Para compor um personagem tão complexo e desafiador, Andrew Scott emprestou um pouco de carisma para ocultar a total ausência de consciência, compaixão ou empatia do sínico homicida. Os nefastos planos de Ripley vão sendo revelados enquanto o ator, com maestria, transmite a ausência de humanidade do protagonista, mas a despeito do verdadeiro show de atuação, Scott não brilha sozinho de maneira alguma. A minissérie também é marcada por notáveis atuações de Johnny Flynn (Dickie), Maurizio Lombardi (inspetor Ravini) e Dakota Fanning (Marge).
As atuações não são a única cartada de Ripley. A fotografia desponta como um recurso estonteante, despertando fascínio no espectador diante da precisão dos enquadramentos e desperta sua imaginação, fazendo-o incessantemente colorir as passagens no âmbito de um processo mental.
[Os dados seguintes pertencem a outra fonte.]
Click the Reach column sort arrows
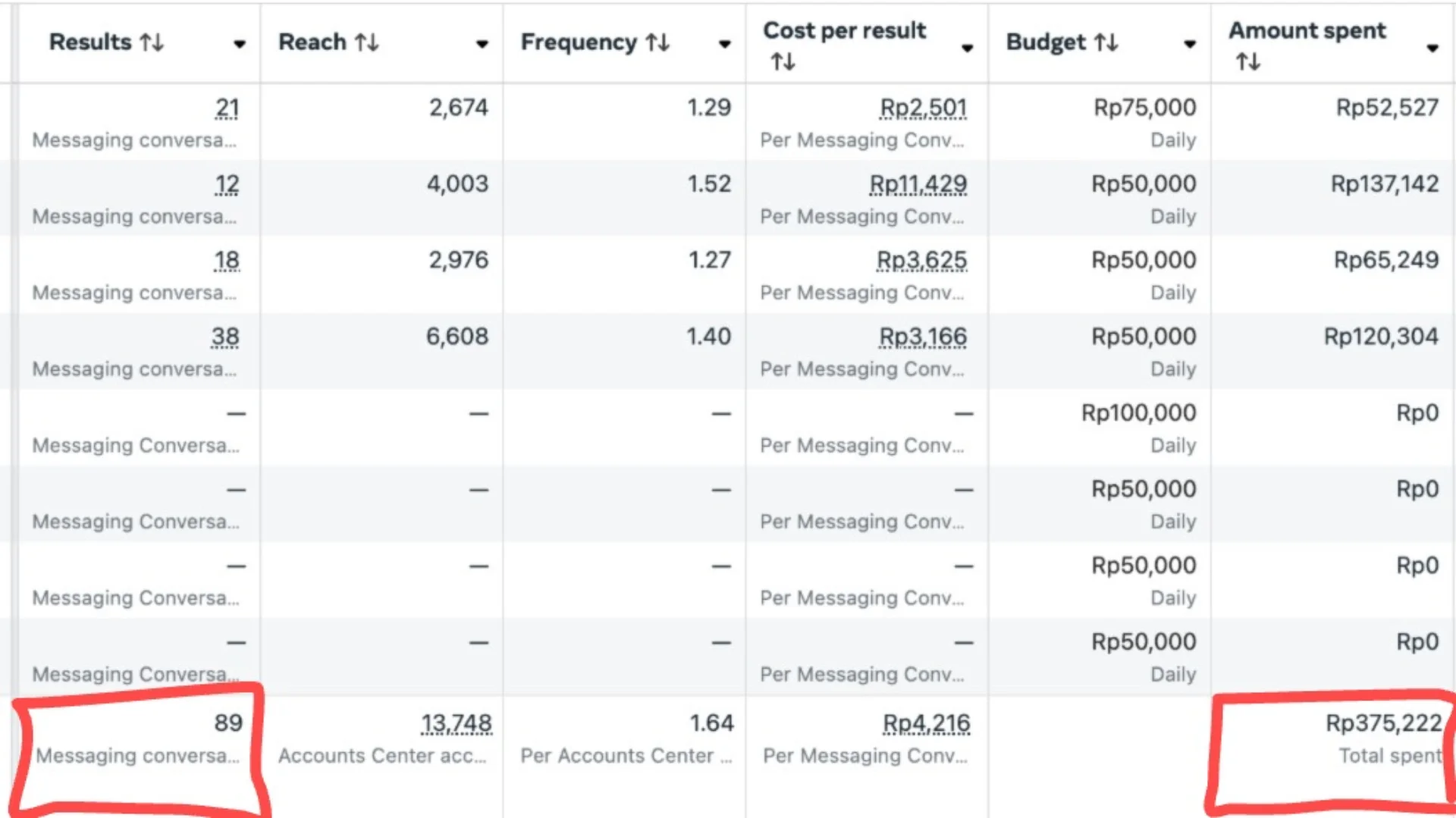This screenshot has width=1456, height=818. tap(367, 42)
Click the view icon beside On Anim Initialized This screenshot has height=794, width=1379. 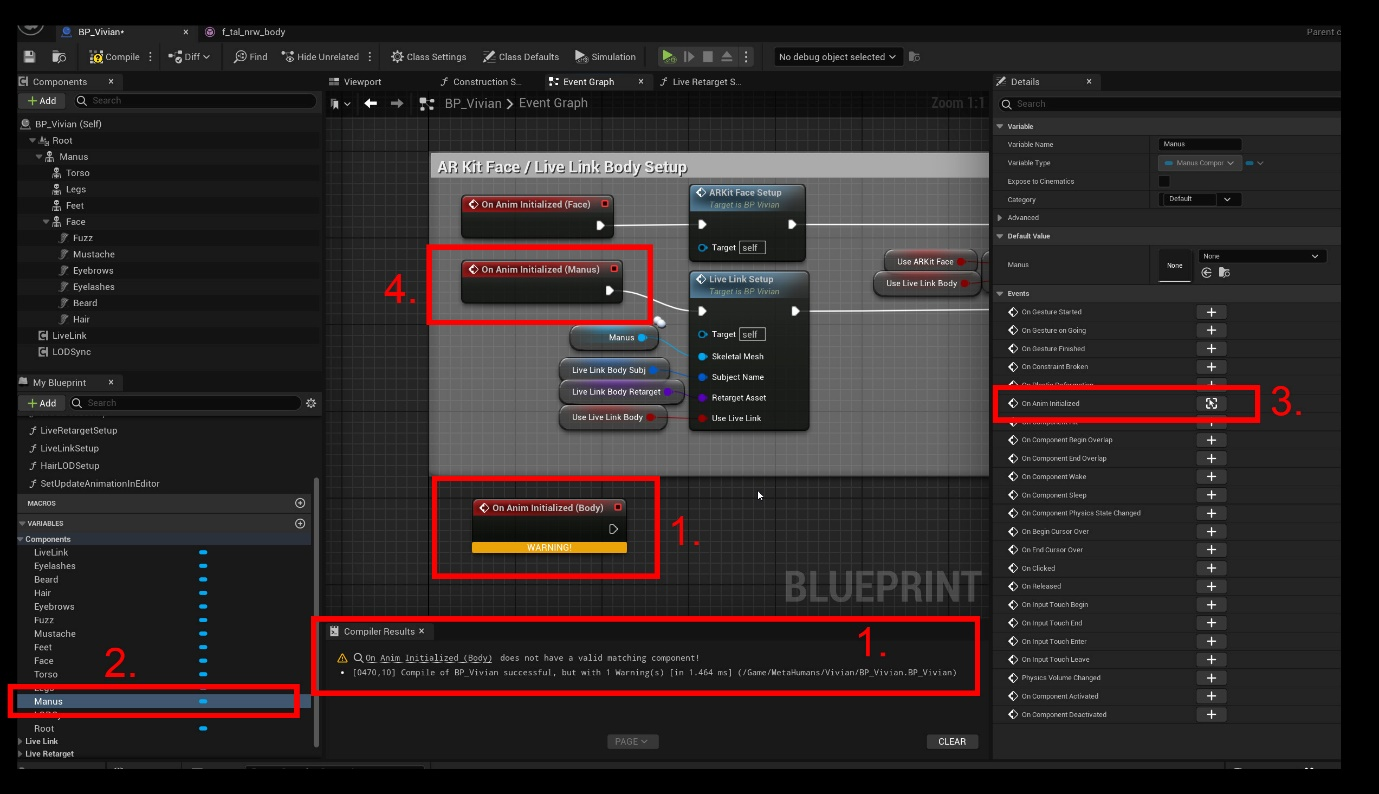point(1211,404)
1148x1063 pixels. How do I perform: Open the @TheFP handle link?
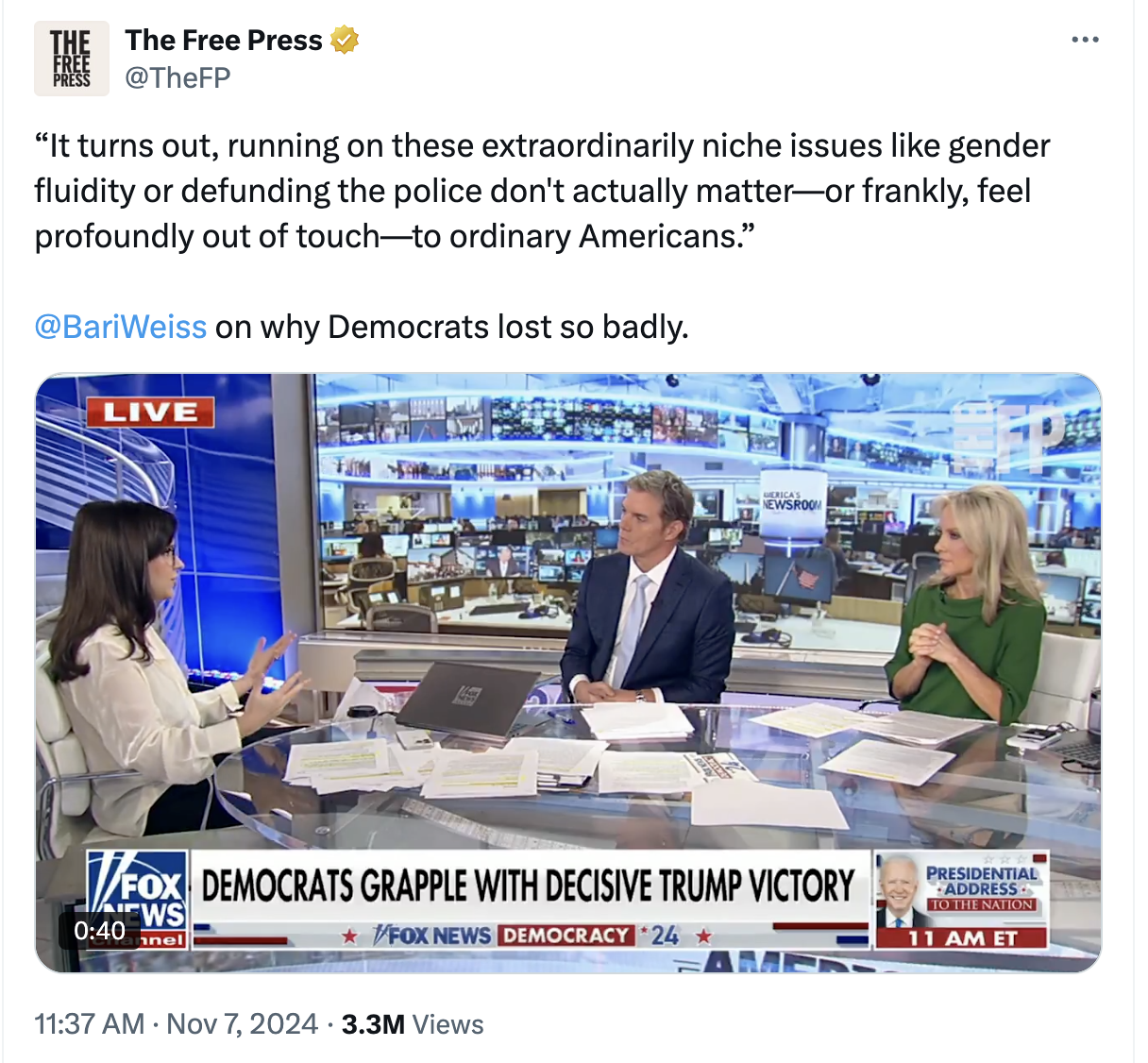(x=177, y=77)
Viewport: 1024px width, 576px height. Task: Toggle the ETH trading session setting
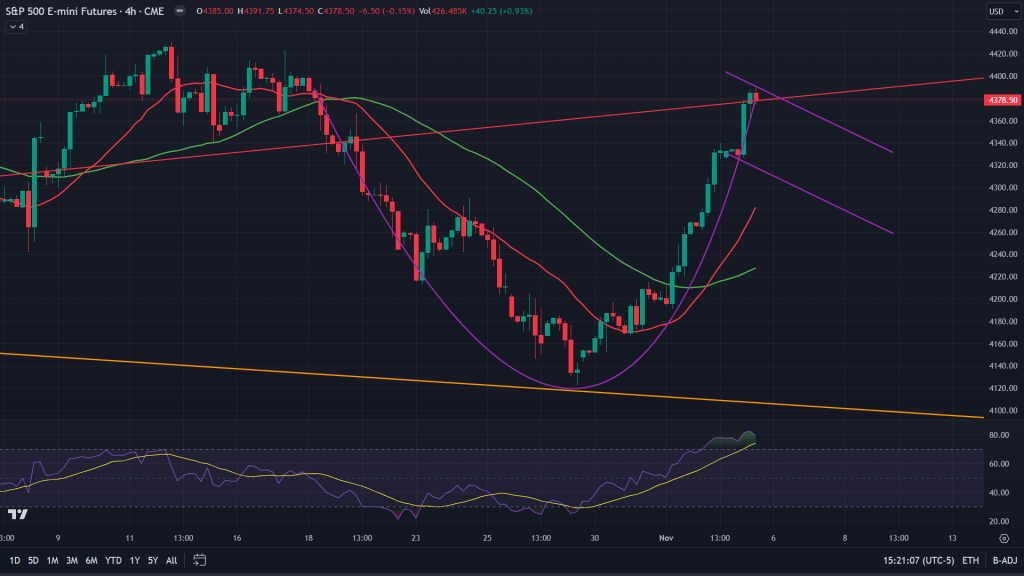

O roteiro também é de alta eficiência. Abre mão de qualquer celeridade para decorrer no ritmo próprio, alimentando o delicioso clima de suspense.
Vale lembrar que o personagem Tom Ripley roubou a cena outras vezes no cinema. Em 1960, foi encarnado por ninguém menos que o icônico Alain Delon, no longa “O Sol por Testemunha”. Em “O Retorno do Talentoso Ripley”, de 2004, há uma versão mais madura do personagem, interpretada por John Malkovich. O filme mais famoso foi lançado em 1999, e traz Matt Damon no papel principal.
Máquinas de Escrever
"TEC-TEC-TEC. A série também estabelece uma importante interação com os adeptos do mundo mecanográfico. As máquinas de escrever assumem lugar na tela o tempo inteiro, mas de forma alguma se resumem a meros elementos decorativos, assumindo até certo protagonismo pela peculiar maneira como são inseridas no enredo. Não apenas aparecem atreladas aos personagens como assumem a condição de ferramenta para espelhar sua essência.
Os modelos de máquina também, diante dos mais atentos olhares, servem para caracterizar personagens, pelo menos aqueles no centro da trama. Enquanto o protagonista Tom Ripley ostenta a clássica Underwood, que embora excessivamente bela, pode parecer um tanto “fora de moda” no âmbito da burguesia, o jovem fidalgo Dikie Greenleaf adota a portátil, moderna e cheia de estilo Hermes Baby Rocket. CLAQUE!
Mesmo os não adeptos aos anosos apetrechos apinhados de teclas, podem se emocionar diante de um personagem que está bem além de um vilão clássico ou um anti-herói repleto de facetas excêntricas e caráter controverso. O espectador acaba assumindo certa admiração pela figura peculiar cercado por agruras e de acentuada dimensão psicológica, com conflitos que vão bastante além de um mero suspense. Não aposta em um conteúdo necessariamente apropriado para todos, por exigir apurado poder de observação. É imprescindível apurar a capacidade cognitiva para esmiuçar tantas passagens aparentemente descompromissadas. Aquele capaz de capturar esse espírito ficará absorto e terá uma experiência deveras inspiradora.